Correct Optimized GPU Programs

Mohsen Safari

promotor: prof.dr. M. Huisman (UT)
University of Twente
Date: 6 July 2022
Thesis: PDF

Summary

Software is widely incorporated in our daily lives. Almost all electronic devices around us, from smartphones and coffee machines to cars and planes are run by computer software.
Thus our lives heavily depends on software, while software is created by humans who make mistakes by nature. Therefore, developing correct software becomes a major challenge, where by correctness, we mean how to guarantee that software behaves as we expect. Software correctness is in particular crucial in critical systems (e.g., nuclear power plants, medical devices, etc.) where software failure would threaten human lives and environment.
In addition to reliability and correctness, also software performance is demanded by users. Performance is important, in particular, in critical systems where delay in software response would cause serious damage. To increase performance, new hardware and architectures are coming out. Moore’s law that states “the number of transistors on a CPU chip will double every 18 months” has now ended. Nevertheless, multi-core CPUs are invented to address this, but the number of CPU cores on a machine is limited and therefore this cannot maintain Moore’s law.
Graphics Processing Units (GPUs) have emerged as co-processors to address this issue and to reduce the performance limitations of data-parallel programs. In contrast to multi-core CPUs, GPUs have hundreds or thousands of cores which are simpler, but more tuned to data parallelism. CUDA and OpenCL are two dominant programming languages for GPUs. Their programming model supports parallel execution, with many threads cooperating together, executing the same instructions, but on different data (known as Single Instruction Multiple Data (SIMD)).
GPUs are widely-used in industry and they drastically improve the performance of (sequential and multi-threaded) programs. However, errors happen more frequently on GPU programs, because the GPU programming model provides more flexibility to the programmers to control hardware resources. Moreover, also the hierarchical structure of threads and memory layouts make GPU programming more challenging and error-prone. Therefore, proving correctness of GPU programs is of the utmost importance. Concretely, in this thesis we investigate how to prove that a GPU program is data-race free and functionally correct.
Deductive program verification can be used to reason about GPU programs. In a deductive approach, programs are annotated by specifying pre- and postconditions, invariants and intermediate properties written in first-order logic. Then, we use a proof system to verify that the implementation adheres to the specification. However, proving GPU programs using deductive techniques is challenging, because of the many different interleavings of arbitrary threads and the specific programming model of GPU programming. Moreover, program development on GPUs is an iterative process. First, programmers implement an unoptimized parallel program on a GPU. Then, to achieve the most performance out of the GPU, programmers typically apply incremental optimizations manually, tailored to the GPU architecture. These optimizations can be applied manually or semi-automatically at the level of GPU programs prior to compiling the code. Even though there has been some work to automate the process of optimization, there has been little effort to guarantee that correctness is preserved during this optimization process. In addition, automatic correctness preservation of GPU programs is important, to avoid having to manually annotate each new version of the optimized program using deductive approaches.

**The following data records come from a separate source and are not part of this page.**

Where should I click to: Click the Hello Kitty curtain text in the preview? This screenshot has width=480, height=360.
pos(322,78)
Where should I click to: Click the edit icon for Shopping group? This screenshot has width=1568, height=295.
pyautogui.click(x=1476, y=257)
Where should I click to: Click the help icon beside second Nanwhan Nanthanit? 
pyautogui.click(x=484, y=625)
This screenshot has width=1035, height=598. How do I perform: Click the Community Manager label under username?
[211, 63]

Therefore, the questions which this thesis addresses is based on two pillars. First, how to use deductive verification techniques in practice to prove functional correctness of complicated GPU programs? Second, how to automatically apply GPU optimizations to an unoptimized verified GPU program to guarantee that the final optmized GPU program is still correct?

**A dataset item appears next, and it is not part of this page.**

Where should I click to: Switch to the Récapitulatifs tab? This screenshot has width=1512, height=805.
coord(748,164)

This thesis consists of two parts to address the two questions. The first part shows how to leverage deductive verification techniques to reason about complicated GPU programs. Particularly, the first part proves data race-freedom and functional correctness of two implementations of parallel prefix sum algorithms, a parallel stream compaction and summed-area table algorithm, and a parallel Bellman-Ford shortest path algorithm. Moreover, this part also shows a generic pattern to prove the permutation property of any (GPU-based) parallel and even (CPU-based) sequential swap-based sorting algorithms. This technique is applied to prove the permutation property of parallel odd-even transposition sort, and sequential bubble sort, selection sort, insertion sort, quick sort, two in-place merge sorts and TimSort.

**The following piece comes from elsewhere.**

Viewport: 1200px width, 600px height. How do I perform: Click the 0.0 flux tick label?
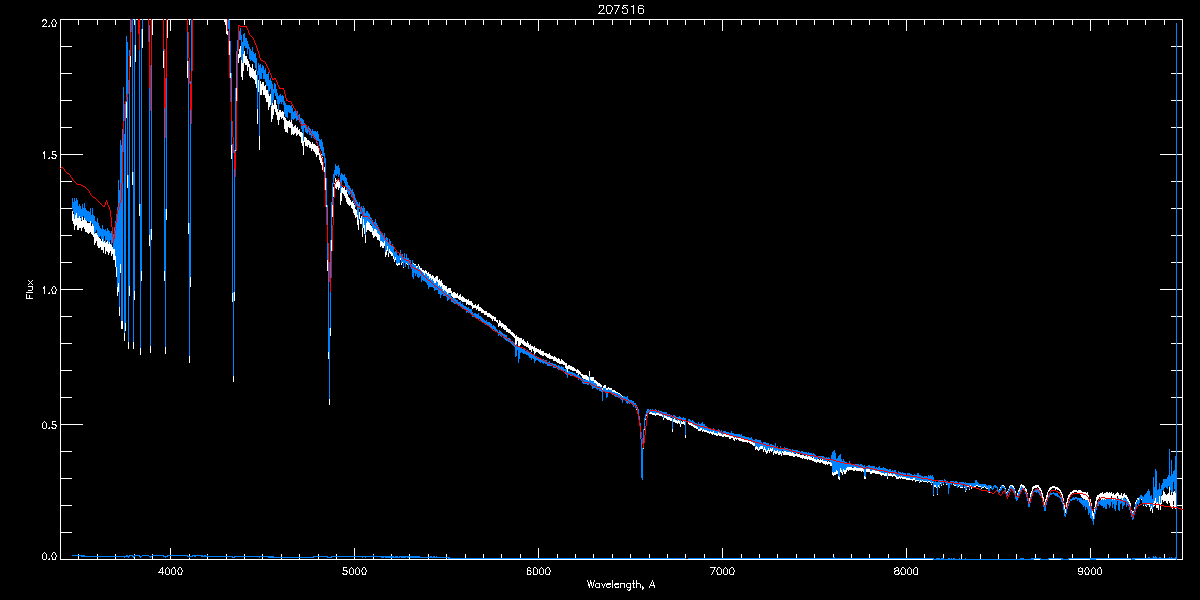click(48, 556)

The second part of the thesis introduces an annotation-aware (source-to-source) transformations technique. This means that the transformations should be made annotation-aware, i.e., during program transformation, not only the code should be changed automatically, but also the corresponding annotations. The goal is to apply optimization techniques automatically to a verified unoptimized GPU program, step-by-step, with the annotations being transformed automatically, allowing for efficient reverification of the optimized program(s). Concretely, we develop the approach for six optimization techniques, namely loop unrolling, iteration merging, matrix linearization, data prefetching, tiling and kernel fusion to apply them to the verified programs while preserving their provability. As a consequence, this approach results in correct optimized GPU programs. We evaluate this on the same example programs that are verified in the first part of this thesis.